## TASK DESCRIPTION
According to the game review, who heads the one-woman studio Monster & Glitch?

## EXTRACT PROVIDED
################

I got my hands on the game and let me say, it really is a great game. Monster & Glitch, the one woman indie development studio headed by Jenna Hoffstein, makes a game that combines a fun, accessible playing foundation, delightful and propelling soundtrack with a charming narrative that both makes the game stand out and pushes the player forward.

The mechanics are straightforward: varying presses of the screen will determine height and duration of your jump over and across multiple platforms. Various objects will be put in your way to stop your journey, but through some quick responses and some help from smart game design you can extend your runs and get closer to your monster-killing goals.

Your score increases the longer you run but the twist is in how the story unfolds. After you run a certain distance you will receive a scroll that gives you another part of the narrative. In most runner games your progress resets after you die, but in Golden Arrow your runs are cumulative from one scroll to the next. So you will only have to travel the distance remaining after your last death. Being able to “pick up” from where you left off makes the game such a delight to play and keeps you engaged in the process. It totally removes the potential frustration that can happen in a game like this.

################

## MATERIAL
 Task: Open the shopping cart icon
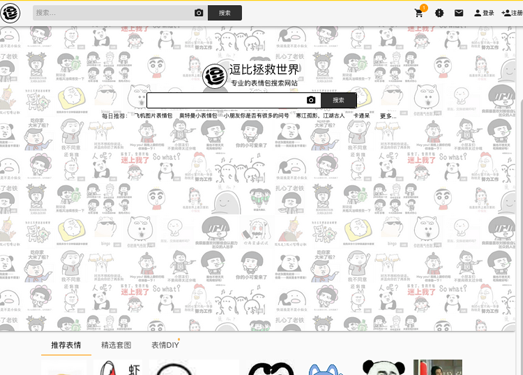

################

## THE RESPONSE
Jenna Hoffstein